Where abouts are you in North Wales?


----------



## mistress-mk1TT (Feb 22, 2014)

I'm from wrexham hun


----------



## CRM (Dec 4, 2012)

Ruthin / Frodsham / Broughton park
53 plate Glacier blue 3.2 DSG


----------



## mistress-mk1TT (Feb 22, 2014)

CRM said:


> Ruthin / Frodsham / Broughton park
> 53 plate Glacier blue 3.2 DSG


I take it that's you then lol


----------



## CRM (Dec 4, 2012)

indeed. what's yours then ? will show you mine if you show me yours :wink:


----------



## mistress-mk1TT (Feb 22, 2014)

That's my little lady


----------



## CRM (Dec 4, 2012)

noice.
and here is my "old fella" :wink:

So if you do arrange a meet with a few TT owners keep us in the loop and i will pop over.

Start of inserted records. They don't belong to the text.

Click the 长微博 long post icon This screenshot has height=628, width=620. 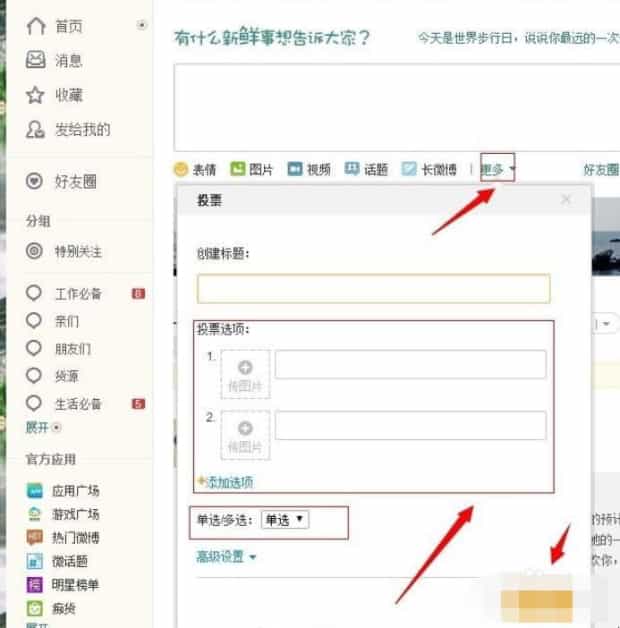coord(409,169)
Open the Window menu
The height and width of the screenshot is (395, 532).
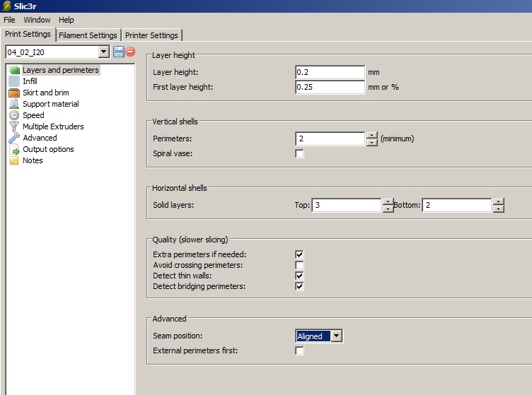pos(37,20)
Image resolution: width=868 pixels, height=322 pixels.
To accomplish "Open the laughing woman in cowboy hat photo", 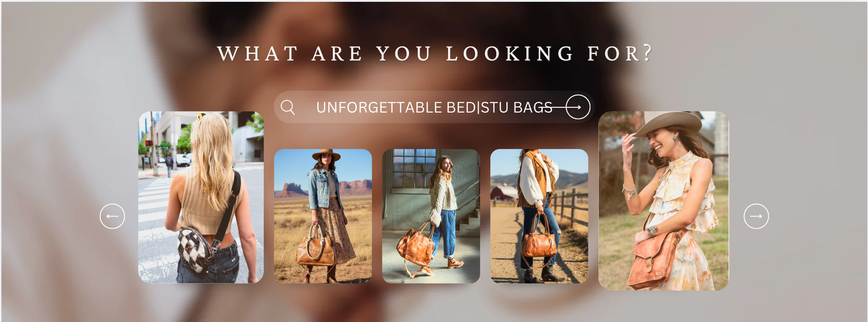I will [x=664, y=201].
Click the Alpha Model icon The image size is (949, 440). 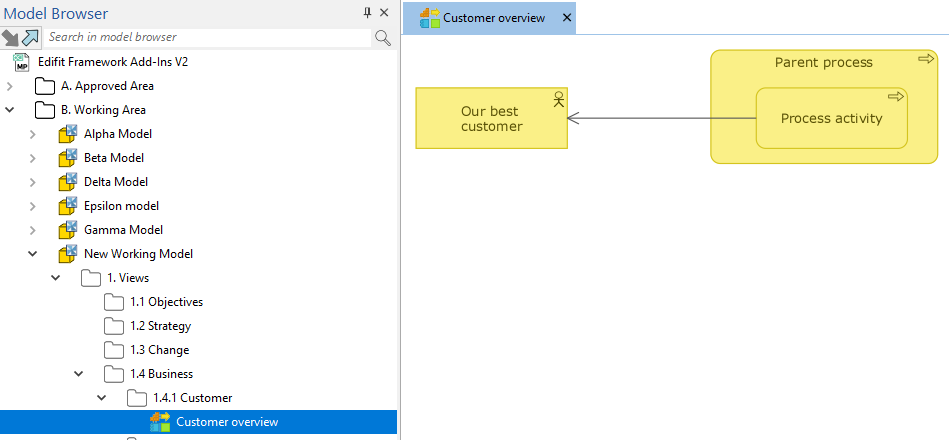tap(67, 134)
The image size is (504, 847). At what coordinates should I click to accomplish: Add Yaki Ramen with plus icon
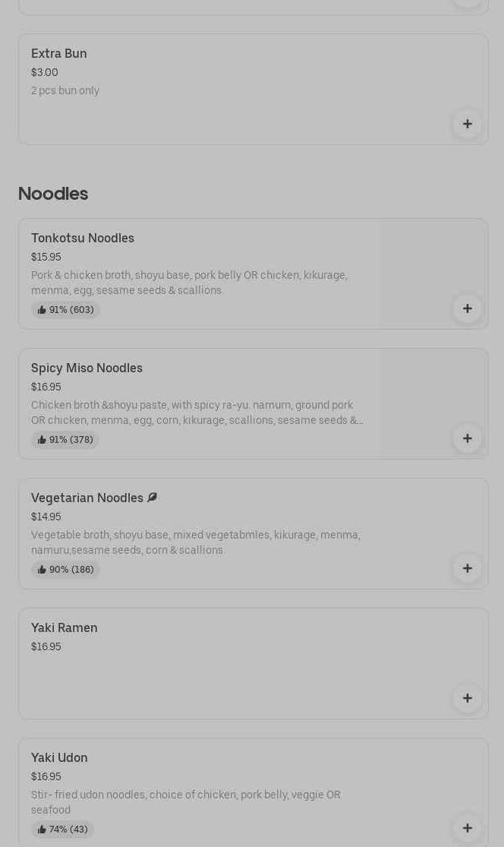click(x=467, y=698)
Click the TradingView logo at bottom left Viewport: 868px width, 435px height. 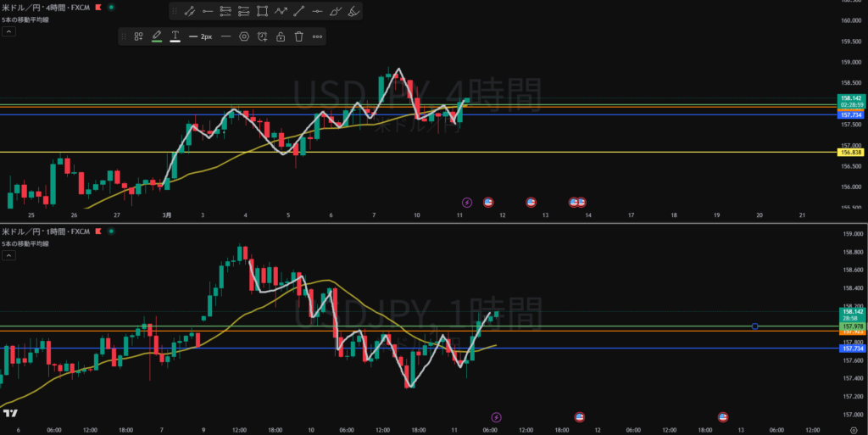tap(10, 413)
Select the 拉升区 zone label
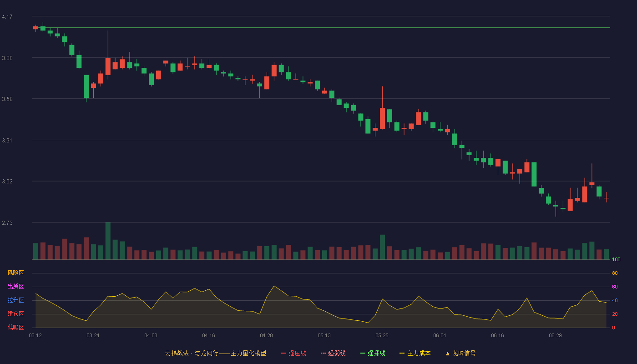The image size is (637, 364). [15, 300]
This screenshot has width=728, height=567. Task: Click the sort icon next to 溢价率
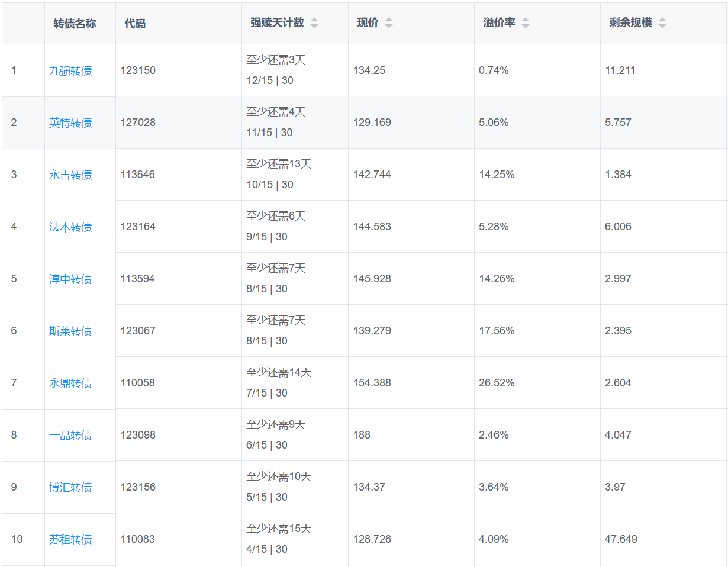525,23
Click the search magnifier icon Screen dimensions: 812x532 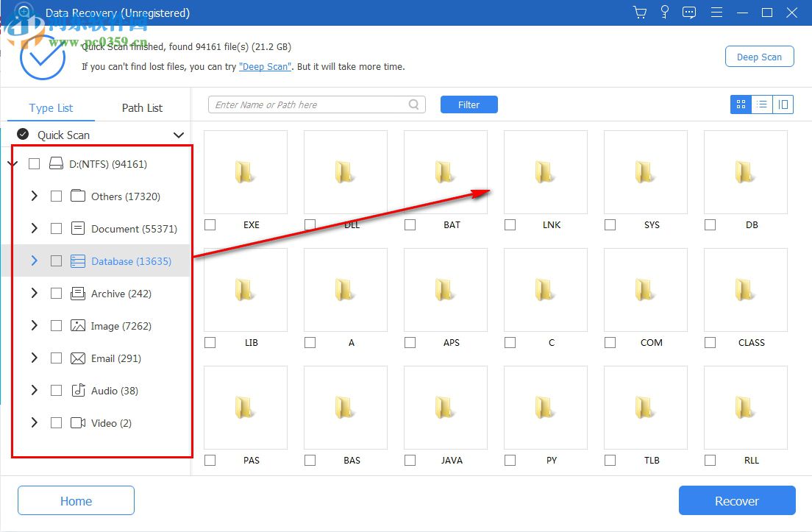click(413, 104)
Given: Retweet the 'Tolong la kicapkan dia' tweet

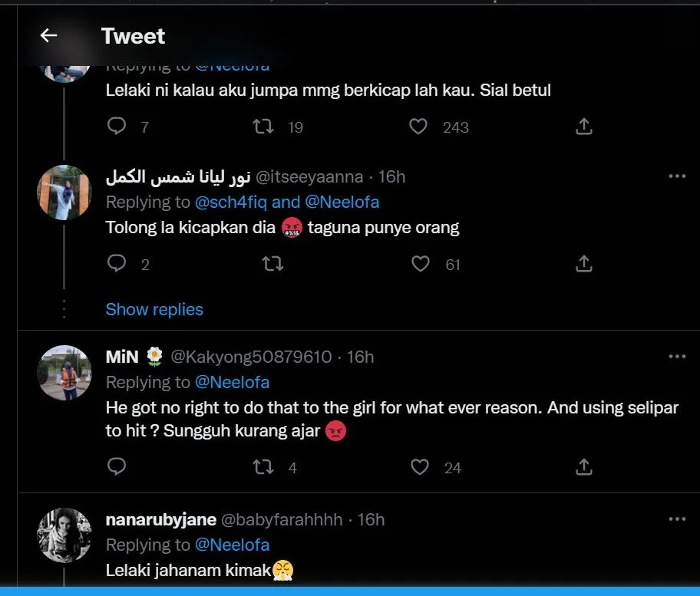Looking at the screenshot, I should click(x=272, y=264).
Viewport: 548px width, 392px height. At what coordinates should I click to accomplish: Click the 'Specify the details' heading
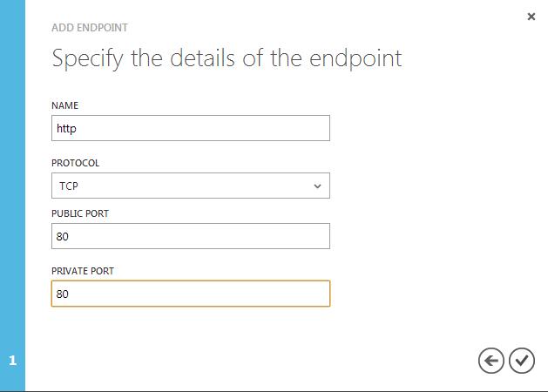(x=227, y=58)
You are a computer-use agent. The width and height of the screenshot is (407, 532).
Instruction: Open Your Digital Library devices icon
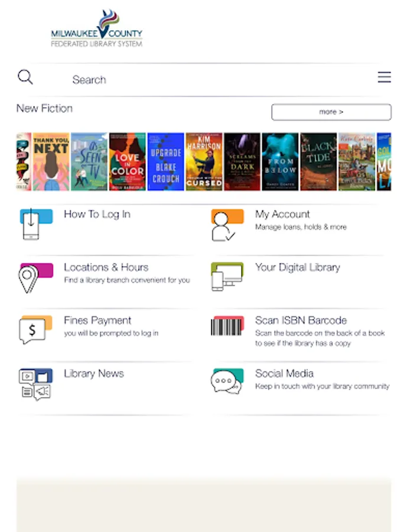227,277
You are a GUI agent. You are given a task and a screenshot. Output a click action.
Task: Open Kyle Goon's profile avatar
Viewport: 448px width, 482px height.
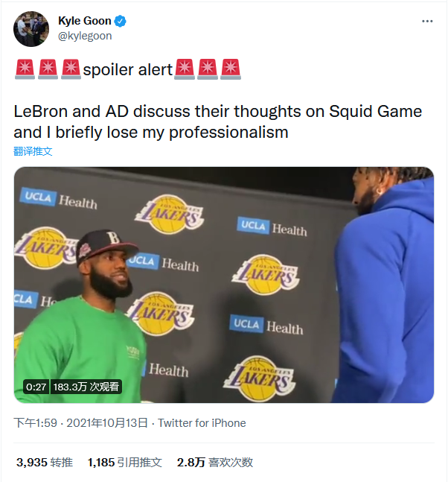pyautogui.click(x=31, y=28)
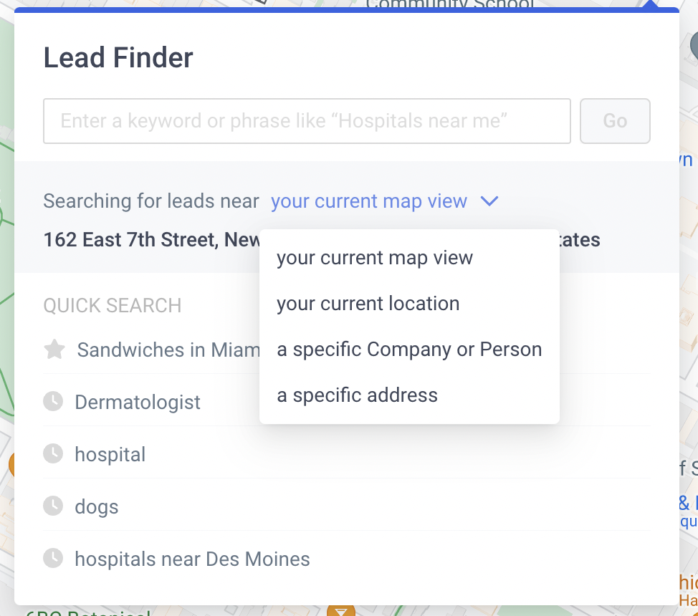Click the clock icon next to Dermatologist
The height and width of the screenshot is (616, 698).
coord(53,401)
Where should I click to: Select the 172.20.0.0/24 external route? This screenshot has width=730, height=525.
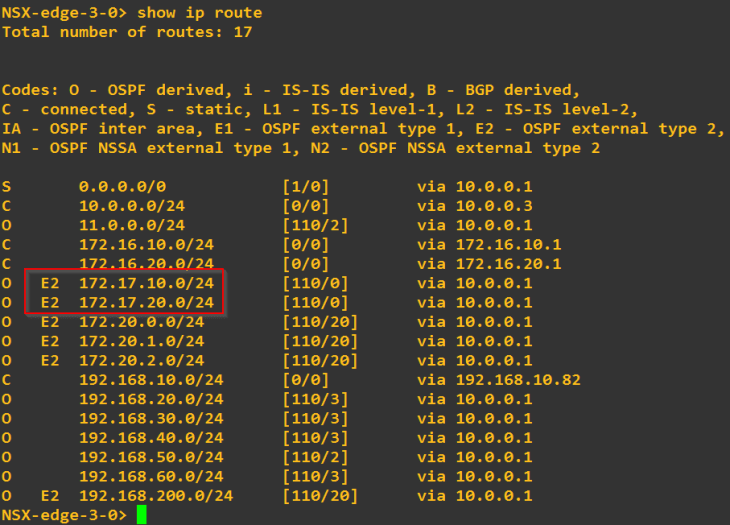(141, 322)
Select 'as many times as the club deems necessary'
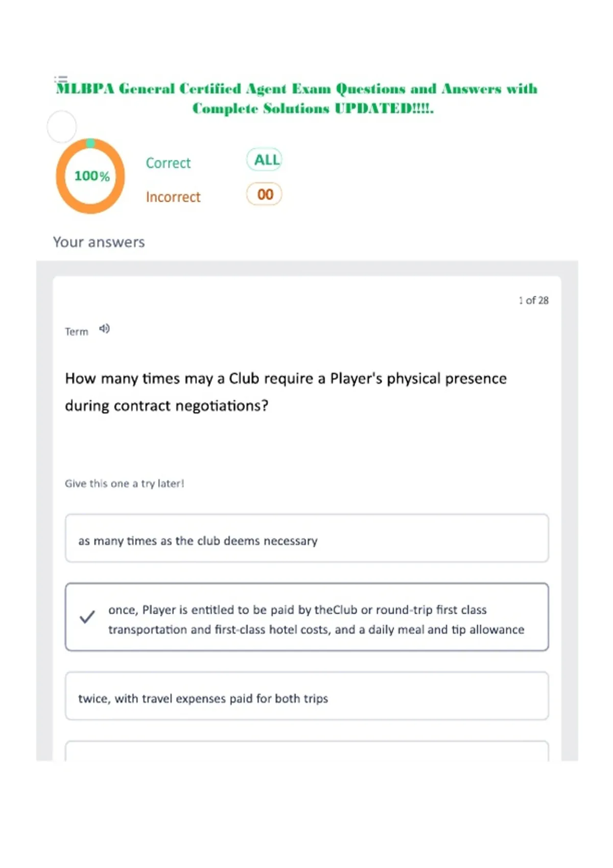This screenshot has width=613, height=868. (307, 539)
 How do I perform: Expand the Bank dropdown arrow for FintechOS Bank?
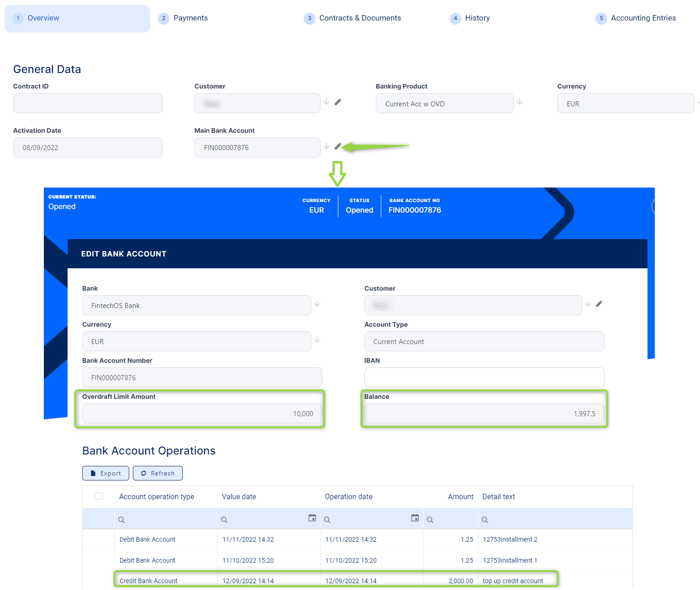click(317, 304)
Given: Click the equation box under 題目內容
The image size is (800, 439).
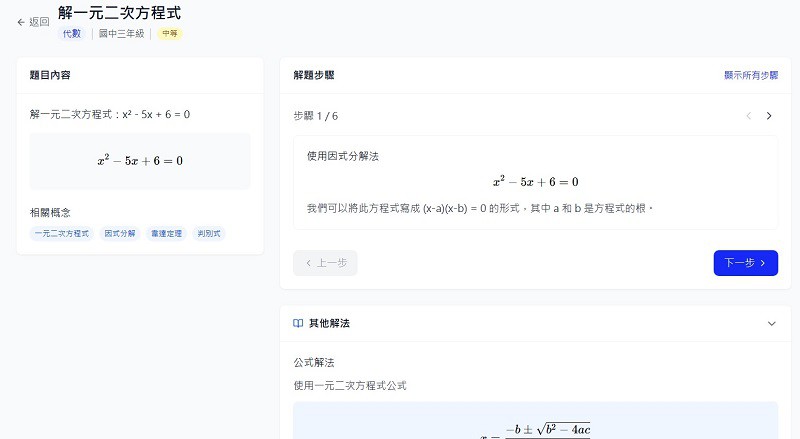Looking at the screenshot, I should coord(140,161).
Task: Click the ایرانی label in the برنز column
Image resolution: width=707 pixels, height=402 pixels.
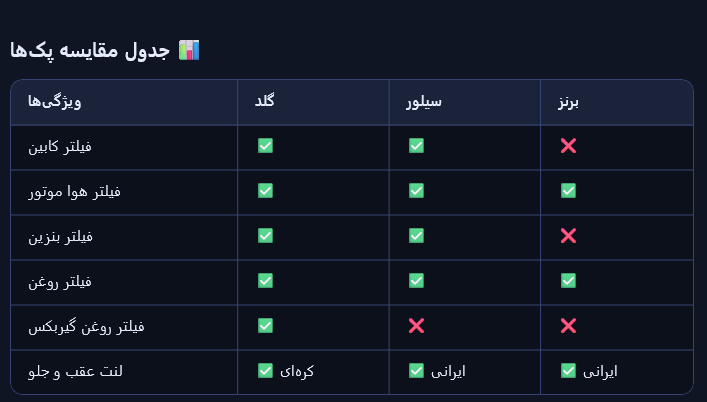Action: click(x=600, y=371)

Or drop us a PM if you want to get the ball rolling with just the 3 of us so far lol


----------



## mistress-mk1TT (Feb 22, 2014)

Nice  yeah I will do, there's a lad in manchester too, which I'm sure would be up for a meet, so will defo arrange something and let you know 

I can even arrange for someone to come and take some pictures to if people would like?


----------



## SpunkehMunkey (Jun 13, 2013)

I could come, live in west kirby which is only a half hour drive away, not met anyone from the wirral on the forum yet!


----------



## mistress-mk1TT (Feb 22, 2014)

Yeah I reckon you should, would get are numbers up lol only me and two others near me lol


----------



## R33YSE (Dec 18, 2013)

I would be up for meets, Abersoch, Pwllheli area I'm from


----------



## mistress-mk1TT (Feb 22, 2014)

Sweeeeeet nice one hun, will defo be getting on to the others to arrange a meet 

Any day imperticular good for you, baring in mind it would be an evening meet as I work through the day lol


----------



## SpunkehMunkey (Jun 13, 2013)

I work evenings haha 3-11 mon -fri


----------



## mistress-mk1TT (Feb 22, 2014)

That's fine you still have two evening free saturday sunday :roll: ain't getting out of it now boyo


----------



## CRM (Dec 4, 2012)

So we got a date yet ? i am going to drag my TT out and park something else up for a bit.


----------



## mistress-mk1TT (Feb 22, 2014)

How about next sunday? It's the 18th?


----------



## SpunkehMunkey (Jun 13, 2013)

Im on a fishing trip on the 18th but im free any other weekend day. What about the bank hol weekend?


----------



## mistress-mk1TT (Feb 22, 2014)

When's the bank holiday weekend?

Gay cars are far more interesting then fish :roll:


----------



## Skeee (Jun 9, 2009)

mistress-mk1TT said:


> When's the bank holiday weekend?
> 
> Gay cars are far more interesting then fish :roll:


----------



## mistress-mk1TT (Feb 22, 2014)

Don't forget guys meet tonight down broughton CH4 0DR 7.30pm


----------